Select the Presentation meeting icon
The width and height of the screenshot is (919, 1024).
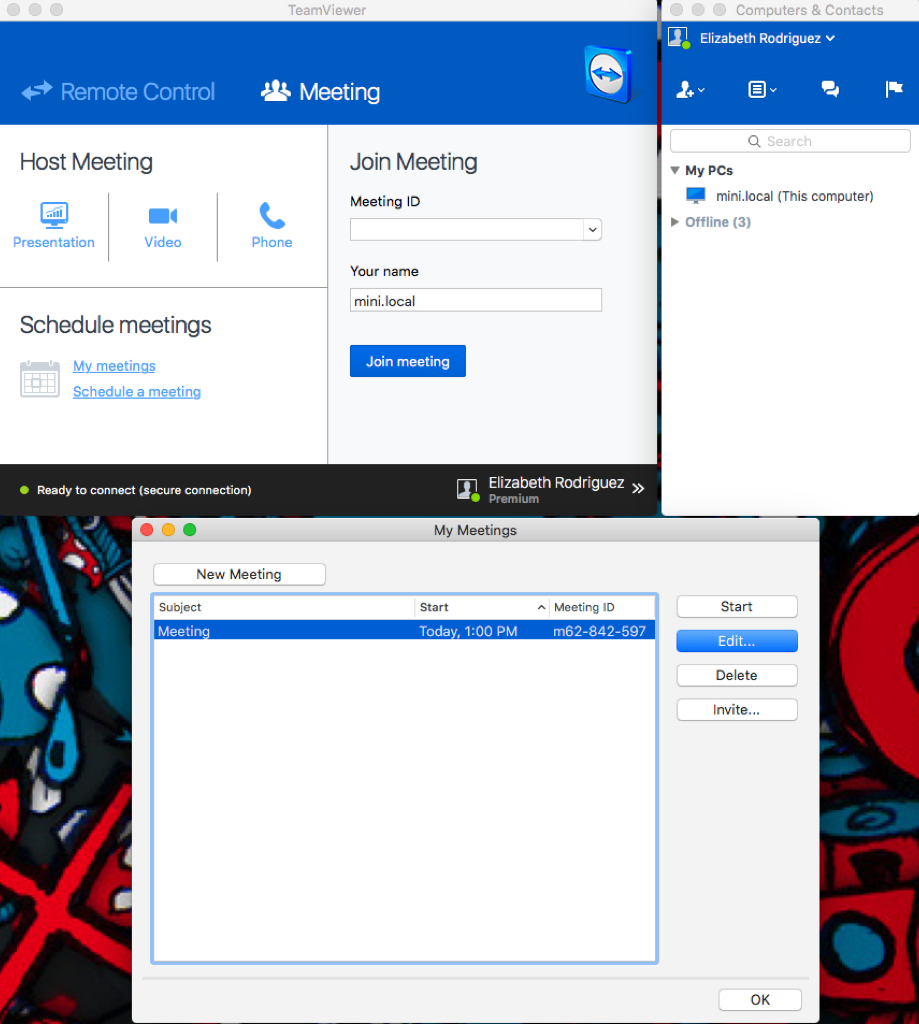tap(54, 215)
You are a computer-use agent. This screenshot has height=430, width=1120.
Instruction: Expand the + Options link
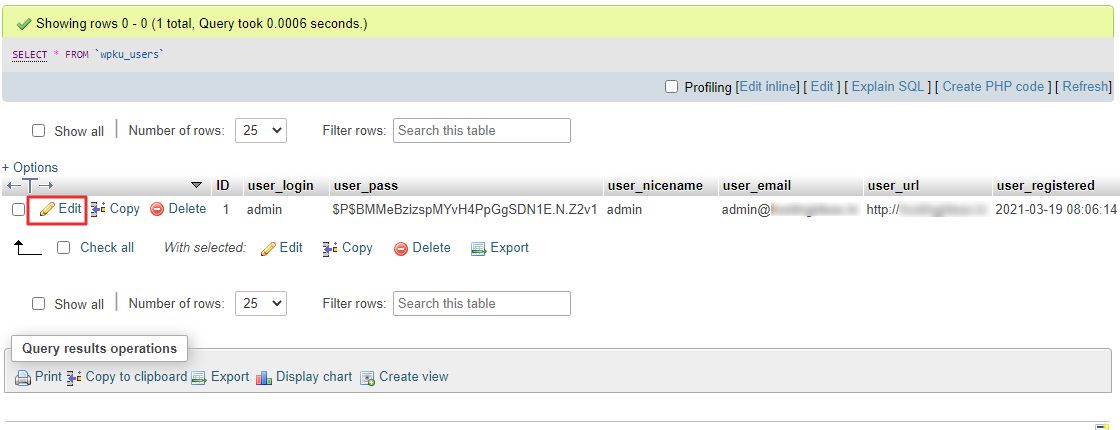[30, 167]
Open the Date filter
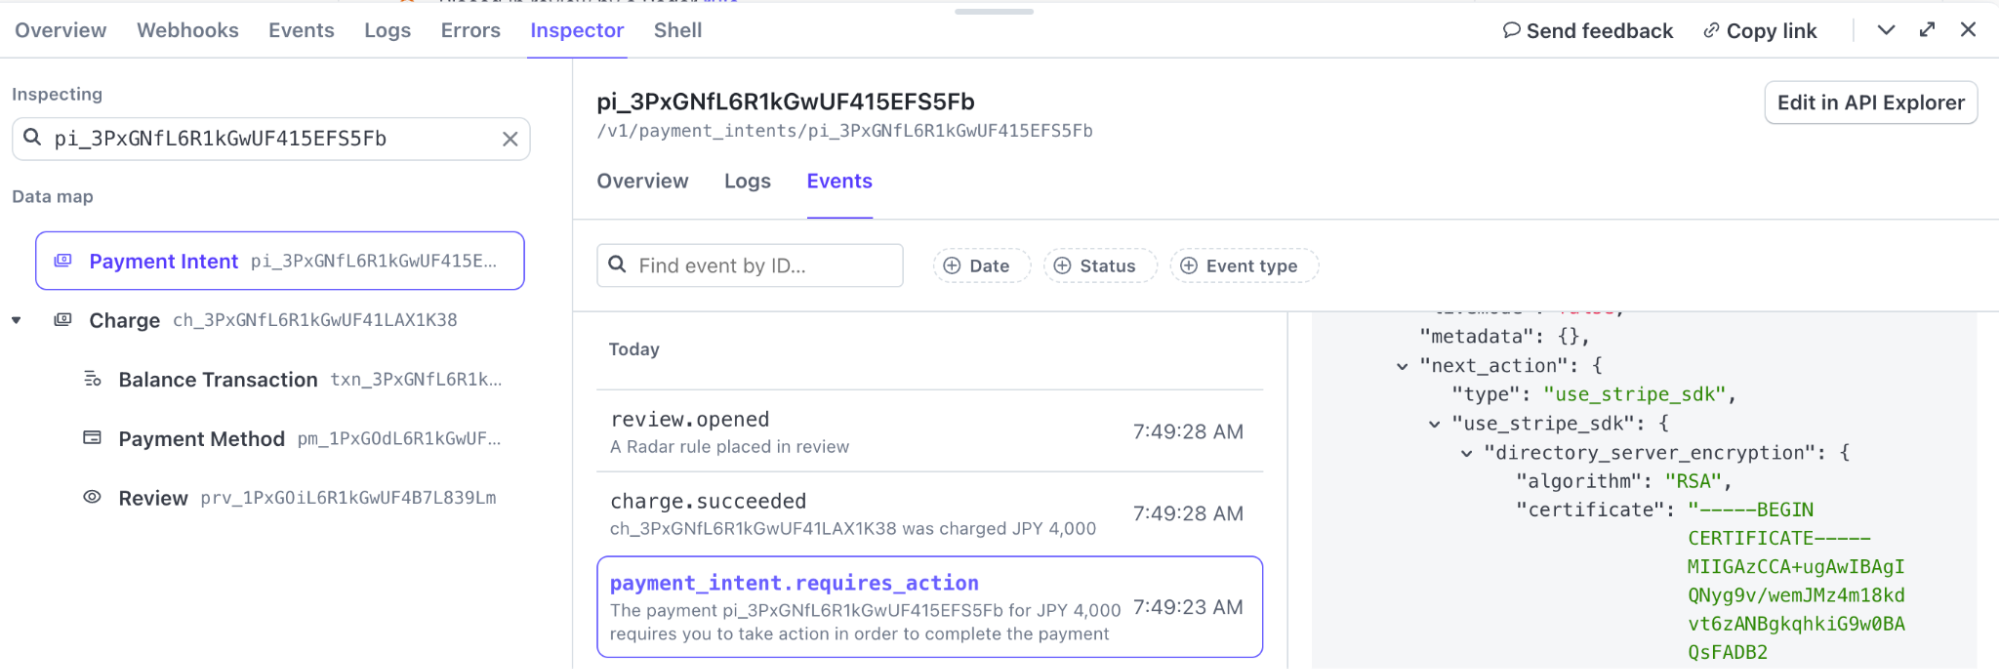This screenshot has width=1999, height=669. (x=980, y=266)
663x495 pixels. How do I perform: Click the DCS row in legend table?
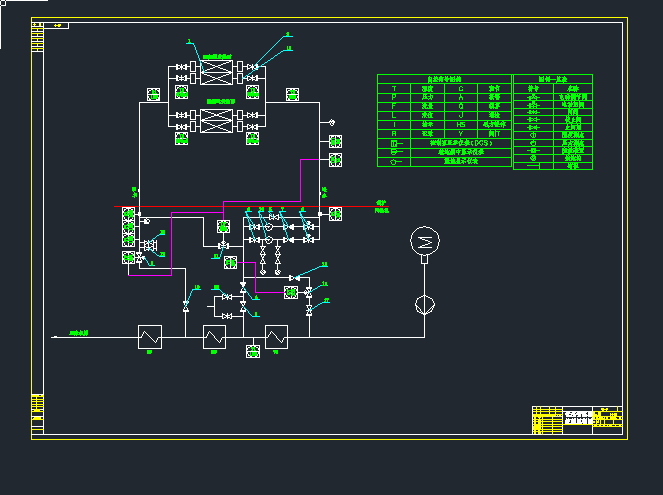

★ ★ ★ ★ ★

▶ [Required work]: The reply must hold each line of the records verbatim and no pictures.

▶ [Result for this exercise]:
Select the Presentation meeting icon
The width and height of the screenshot is (919, 1024).
tap(54, 215)
You are a computer-use agent. This screenshot has height=430, width=1120.
Instruction: Expand the + Options link
[30, 167]
Open the Date filter
This screenshot has width=1999, height=669. (x=980, y=266)
663x495 pixels. How do I perform: Click the DCS row in legend table?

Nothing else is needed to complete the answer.